Here in the desert, when the winds kick up sand and dust at certain times of the year, it makes me appreciate the majority of the days when I can easily breathe the clean air and look up at the moon and stars on a clear night. As Earth Day rolls around this year, April 22, it reminds me to do what I can to personally help keep the air clean and our Earth pure.

The Earth deserves more than we may realize. We often don't stop and take a minute to be aware that the Earth is changing everyday and that we have a responsibility to reverse the harmful changes careless or lazy behavior can cause.

Since Earth Day began 41 years ago, people have come a long way toward understanding and minimizing the negative impacts they have on the environment. Making simple, everyday decisions like riding a bicycle or walking to work is a start, but it can also be decisions as small as turning off computer monitors or lights at the office when you're leaving your workcenter. Think of the impact that one billion people (a small percentage of the total world population) doing one thing every day to better the environment could have.

For those of us in the military, energy conservation can positively impact the mission since cost savings can free up precious and scarce funding for mission priorities. Especially when the U.S. is looking at even more budget challenges in the future.

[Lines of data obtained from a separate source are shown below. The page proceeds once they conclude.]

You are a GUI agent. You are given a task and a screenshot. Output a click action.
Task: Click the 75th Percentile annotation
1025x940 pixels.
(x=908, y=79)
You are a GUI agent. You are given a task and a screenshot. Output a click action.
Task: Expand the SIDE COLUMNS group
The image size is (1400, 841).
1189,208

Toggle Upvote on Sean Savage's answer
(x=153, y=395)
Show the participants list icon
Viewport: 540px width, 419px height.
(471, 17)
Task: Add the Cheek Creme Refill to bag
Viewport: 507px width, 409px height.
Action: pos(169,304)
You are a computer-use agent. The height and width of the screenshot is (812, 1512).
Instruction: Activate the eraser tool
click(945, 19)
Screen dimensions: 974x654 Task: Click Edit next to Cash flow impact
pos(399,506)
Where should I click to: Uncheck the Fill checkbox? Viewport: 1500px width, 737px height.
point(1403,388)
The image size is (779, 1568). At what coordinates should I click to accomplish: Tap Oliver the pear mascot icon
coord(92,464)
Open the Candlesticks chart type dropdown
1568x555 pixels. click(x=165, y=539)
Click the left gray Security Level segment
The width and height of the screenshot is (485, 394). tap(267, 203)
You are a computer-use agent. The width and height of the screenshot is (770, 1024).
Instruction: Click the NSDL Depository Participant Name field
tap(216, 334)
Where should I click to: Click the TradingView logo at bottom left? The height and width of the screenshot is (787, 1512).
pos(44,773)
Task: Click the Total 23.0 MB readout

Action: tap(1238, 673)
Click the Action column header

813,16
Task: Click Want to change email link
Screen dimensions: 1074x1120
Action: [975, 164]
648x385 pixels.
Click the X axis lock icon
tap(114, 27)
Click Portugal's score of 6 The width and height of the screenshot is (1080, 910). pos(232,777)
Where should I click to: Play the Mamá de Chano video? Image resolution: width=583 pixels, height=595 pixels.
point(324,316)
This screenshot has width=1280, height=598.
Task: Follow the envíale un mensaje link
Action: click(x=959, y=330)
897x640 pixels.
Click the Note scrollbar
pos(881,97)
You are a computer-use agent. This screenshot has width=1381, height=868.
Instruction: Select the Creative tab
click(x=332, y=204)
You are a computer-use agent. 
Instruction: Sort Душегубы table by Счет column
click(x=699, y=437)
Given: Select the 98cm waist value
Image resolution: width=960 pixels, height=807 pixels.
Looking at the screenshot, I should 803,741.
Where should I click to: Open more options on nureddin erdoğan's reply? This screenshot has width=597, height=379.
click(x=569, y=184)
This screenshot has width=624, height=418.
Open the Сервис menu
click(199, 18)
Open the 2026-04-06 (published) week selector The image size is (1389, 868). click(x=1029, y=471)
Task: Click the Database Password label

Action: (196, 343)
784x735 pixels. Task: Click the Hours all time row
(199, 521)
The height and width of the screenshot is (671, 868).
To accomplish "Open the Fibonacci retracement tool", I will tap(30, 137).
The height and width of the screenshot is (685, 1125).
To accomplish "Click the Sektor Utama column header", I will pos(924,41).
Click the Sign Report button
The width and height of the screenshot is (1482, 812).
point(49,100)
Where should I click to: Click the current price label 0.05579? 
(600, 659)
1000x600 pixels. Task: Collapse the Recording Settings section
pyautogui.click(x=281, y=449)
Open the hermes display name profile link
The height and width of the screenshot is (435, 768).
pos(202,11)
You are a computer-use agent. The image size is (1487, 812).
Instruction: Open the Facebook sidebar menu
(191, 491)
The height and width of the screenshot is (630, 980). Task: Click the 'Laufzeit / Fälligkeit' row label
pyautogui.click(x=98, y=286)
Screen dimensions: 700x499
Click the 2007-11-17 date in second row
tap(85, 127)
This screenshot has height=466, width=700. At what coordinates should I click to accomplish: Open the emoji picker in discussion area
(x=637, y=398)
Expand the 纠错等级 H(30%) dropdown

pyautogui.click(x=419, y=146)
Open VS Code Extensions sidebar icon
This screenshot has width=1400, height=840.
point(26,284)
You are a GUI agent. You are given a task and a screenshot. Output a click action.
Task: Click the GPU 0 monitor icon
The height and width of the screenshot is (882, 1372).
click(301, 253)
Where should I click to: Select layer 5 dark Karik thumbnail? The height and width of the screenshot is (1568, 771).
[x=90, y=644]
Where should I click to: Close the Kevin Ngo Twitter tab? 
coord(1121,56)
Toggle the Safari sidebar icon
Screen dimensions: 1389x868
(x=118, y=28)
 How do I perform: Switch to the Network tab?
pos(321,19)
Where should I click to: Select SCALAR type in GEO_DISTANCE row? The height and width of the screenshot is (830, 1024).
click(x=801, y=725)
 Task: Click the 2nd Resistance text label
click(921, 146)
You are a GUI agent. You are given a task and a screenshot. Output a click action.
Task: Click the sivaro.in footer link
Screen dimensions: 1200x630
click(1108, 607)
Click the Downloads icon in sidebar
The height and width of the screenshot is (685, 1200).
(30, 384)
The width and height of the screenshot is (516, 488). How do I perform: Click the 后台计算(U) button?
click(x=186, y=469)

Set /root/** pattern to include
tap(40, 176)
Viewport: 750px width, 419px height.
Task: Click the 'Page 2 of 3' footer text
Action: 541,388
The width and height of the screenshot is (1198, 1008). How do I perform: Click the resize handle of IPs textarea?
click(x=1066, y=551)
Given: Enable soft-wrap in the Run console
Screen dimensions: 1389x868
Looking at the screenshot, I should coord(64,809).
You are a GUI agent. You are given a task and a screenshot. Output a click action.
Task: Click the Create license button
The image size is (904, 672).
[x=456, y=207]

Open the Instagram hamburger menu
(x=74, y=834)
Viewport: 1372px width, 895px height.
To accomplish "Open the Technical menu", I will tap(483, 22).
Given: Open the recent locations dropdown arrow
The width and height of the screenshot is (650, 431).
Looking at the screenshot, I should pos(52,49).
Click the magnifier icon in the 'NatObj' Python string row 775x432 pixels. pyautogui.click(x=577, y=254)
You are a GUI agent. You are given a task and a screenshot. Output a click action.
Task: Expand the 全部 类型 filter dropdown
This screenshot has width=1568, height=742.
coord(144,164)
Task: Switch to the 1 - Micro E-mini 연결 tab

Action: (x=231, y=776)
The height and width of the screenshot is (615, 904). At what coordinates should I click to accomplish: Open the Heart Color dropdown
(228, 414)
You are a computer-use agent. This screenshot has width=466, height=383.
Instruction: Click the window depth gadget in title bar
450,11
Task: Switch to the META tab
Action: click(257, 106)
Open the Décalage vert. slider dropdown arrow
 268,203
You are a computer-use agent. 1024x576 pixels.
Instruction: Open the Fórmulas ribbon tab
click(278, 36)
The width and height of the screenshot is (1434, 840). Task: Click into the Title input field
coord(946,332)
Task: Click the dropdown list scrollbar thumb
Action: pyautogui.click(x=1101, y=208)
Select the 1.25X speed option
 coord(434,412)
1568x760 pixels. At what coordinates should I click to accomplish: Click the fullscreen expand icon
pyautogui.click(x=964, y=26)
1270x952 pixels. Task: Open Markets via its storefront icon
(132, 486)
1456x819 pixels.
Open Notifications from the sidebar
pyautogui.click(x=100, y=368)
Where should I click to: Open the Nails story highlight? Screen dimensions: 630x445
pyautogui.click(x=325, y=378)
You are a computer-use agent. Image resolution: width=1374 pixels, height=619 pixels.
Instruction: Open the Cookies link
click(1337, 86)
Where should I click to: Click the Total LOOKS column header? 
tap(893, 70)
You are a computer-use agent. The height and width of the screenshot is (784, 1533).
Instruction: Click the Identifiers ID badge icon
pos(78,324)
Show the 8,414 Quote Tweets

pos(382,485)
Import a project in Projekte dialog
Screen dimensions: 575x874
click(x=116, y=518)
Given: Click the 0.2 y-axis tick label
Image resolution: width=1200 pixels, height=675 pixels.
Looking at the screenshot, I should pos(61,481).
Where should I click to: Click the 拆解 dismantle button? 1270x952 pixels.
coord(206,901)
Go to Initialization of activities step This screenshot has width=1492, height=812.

"Changing the culture means that all of us, from the Air Staff to Airmen at home or deployed, must learn to think of energy as part of maximizing mission effectiveness," said Erin Conaton, Under Secretary of the Air Force, during the U.S. Air Force Energy Forum III, Washington, D.C., May 2010.

While there are limits to some green efforts, like recycling, in this deployed environment there are some simple ways each person here can be environmentally responsible during this deployment:
  • Put TVs and DVDs on a power strip and turn appliances off when not in use;
  • Unplug appliances like microwaves and TVs when not in use for extended periods;
  • Use compact fluorescent bulbs to save up to 75 percent compared to regular incandescent bulbs;
  • Turn off lights and monitors in your office when everyone heads out for lunch or for the evening;
  • Unplug cell phone chargers, pagers and other electronic equipment that's seldom used;
  • Close blinds and curtains, to help insulate your office and reduce energy consumption;
  • Adjust cooling systems to 24-26 Celsius (76-78 degrees farenheit)
At home or deployed, everyone can contribute to make the goals of Earth Day work. Governments are helping, but the most successful results come from individual efforts. Everyday decisions and good habits can have a tremendous positive impact on the preservation of the environment.